> _Quoted text_:
Transformer for fastening to a mast of an energy distribution network

Abstract

A transformer for mounting on a mast of an air-insulated energy distribution network has a core which is protected against corrosion and environmental influences, while at the same time stable retention is provided. The transformer contains a winding block having a solid insulating body, in which at least one upper voltage winding and at least one lower voltage winding are arranged. The winding block delimits a completely peripherally closed central retention opening. Furthermore, a core unit is provided which has at least one magnetizable core and is inductively coupled to each lower voltage winding by each upper voltage winding. The core unit extends through the retention opening via at least one core leg and annularly extends around the winding block on the outside by a ring portion. Retention devices are provided for fastening the ring portion to the mast.

> _What you will do_:
**A)** Name each part of the core unit described in the transformer abstract.
**B)** According to the transformer abstract, what do the retention devices fasten, and to what?

> _Recorded information_:
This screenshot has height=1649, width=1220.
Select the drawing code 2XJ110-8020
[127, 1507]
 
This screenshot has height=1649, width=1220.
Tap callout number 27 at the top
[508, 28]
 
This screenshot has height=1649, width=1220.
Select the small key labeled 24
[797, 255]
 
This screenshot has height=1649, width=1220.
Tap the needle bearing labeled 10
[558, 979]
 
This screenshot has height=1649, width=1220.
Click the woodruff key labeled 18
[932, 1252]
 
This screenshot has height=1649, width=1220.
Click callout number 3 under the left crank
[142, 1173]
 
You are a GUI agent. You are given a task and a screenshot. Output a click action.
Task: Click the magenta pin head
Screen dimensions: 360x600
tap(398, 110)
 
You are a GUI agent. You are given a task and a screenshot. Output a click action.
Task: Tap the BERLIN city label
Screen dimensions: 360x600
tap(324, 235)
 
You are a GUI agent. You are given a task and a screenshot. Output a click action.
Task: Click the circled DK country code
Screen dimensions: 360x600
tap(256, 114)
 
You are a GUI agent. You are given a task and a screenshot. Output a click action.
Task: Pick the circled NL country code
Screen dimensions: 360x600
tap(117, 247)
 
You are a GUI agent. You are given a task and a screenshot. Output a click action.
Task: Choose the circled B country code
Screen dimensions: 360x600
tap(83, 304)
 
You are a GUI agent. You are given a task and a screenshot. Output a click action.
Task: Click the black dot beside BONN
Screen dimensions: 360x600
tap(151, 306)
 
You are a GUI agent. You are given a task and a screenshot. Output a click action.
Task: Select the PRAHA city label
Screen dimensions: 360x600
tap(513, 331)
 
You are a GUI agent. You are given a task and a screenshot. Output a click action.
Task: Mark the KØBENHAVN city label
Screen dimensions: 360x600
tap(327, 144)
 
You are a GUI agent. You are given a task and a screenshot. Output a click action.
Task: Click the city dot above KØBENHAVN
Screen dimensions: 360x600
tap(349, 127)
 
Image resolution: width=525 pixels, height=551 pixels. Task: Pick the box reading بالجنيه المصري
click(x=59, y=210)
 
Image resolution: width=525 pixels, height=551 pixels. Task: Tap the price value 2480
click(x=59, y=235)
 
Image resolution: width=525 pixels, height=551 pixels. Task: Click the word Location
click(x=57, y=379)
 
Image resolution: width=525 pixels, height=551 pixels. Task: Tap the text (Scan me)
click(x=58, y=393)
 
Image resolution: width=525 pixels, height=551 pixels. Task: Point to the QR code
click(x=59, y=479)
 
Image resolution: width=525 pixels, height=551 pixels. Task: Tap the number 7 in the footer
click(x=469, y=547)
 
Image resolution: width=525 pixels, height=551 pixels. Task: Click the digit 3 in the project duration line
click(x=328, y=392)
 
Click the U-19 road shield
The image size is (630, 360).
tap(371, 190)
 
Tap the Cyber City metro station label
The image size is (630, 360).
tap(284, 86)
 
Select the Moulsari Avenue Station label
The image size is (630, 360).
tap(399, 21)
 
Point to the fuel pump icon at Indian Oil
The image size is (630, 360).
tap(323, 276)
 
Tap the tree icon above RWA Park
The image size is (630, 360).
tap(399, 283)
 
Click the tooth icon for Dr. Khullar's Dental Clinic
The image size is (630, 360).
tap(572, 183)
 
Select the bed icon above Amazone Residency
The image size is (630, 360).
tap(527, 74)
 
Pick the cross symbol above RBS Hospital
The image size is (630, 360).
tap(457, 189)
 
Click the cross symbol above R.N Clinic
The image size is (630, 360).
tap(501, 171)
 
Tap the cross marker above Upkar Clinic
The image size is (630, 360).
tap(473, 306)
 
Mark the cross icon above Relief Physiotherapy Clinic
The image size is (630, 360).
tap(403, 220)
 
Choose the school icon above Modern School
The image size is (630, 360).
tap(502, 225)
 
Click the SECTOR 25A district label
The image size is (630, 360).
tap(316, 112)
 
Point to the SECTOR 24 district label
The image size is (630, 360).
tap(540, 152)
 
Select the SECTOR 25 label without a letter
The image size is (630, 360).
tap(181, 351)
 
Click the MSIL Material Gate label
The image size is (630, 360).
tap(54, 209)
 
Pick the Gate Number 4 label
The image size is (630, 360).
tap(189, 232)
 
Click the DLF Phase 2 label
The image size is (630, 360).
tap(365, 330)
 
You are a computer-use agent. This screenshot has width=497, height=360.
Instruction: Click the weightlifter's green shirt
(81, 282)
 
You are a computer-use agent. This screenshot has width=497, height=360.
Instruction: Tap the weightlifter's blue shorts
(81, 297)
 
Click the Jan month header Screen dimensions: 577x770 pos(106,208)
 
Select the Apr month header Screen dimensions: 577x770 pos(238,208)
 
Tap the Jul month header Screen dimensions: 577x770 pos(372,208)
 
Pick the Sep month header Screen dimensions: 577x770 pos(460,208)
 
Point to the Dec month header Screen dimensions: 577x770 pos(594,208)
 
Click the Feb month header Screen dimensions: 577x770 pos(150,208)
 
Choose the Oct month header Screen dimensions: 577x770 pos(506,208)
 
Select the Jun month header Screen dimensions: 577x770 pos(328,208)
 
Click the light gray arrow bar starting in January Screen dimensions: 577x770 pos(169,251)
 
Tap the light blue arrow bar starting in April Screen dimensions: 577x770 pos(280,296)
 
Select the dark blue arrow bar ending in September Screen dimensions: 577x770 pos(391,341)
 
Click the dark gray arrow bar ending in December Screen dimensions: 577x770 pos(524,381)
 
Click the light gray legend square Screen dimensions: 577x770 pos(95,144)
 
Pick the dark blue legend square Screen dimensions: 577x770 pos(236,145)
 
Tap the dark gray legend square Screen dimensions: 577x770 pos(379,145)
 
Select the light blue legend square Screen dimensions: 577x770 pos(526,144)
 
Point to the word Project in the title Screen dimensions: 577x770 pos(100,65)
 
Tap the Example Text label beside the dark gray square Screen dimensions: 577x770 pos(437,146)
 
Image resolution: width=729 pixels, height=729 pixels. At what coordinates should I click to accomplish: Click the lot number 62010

> _Completed exercise_:
**A)**
- at least one magnetizable core
- at least one core leg, which extends through the retention opening
- a ring portion, which extends annularly around the outside of the winding block

**B)** They fasten the ring portion to the mast.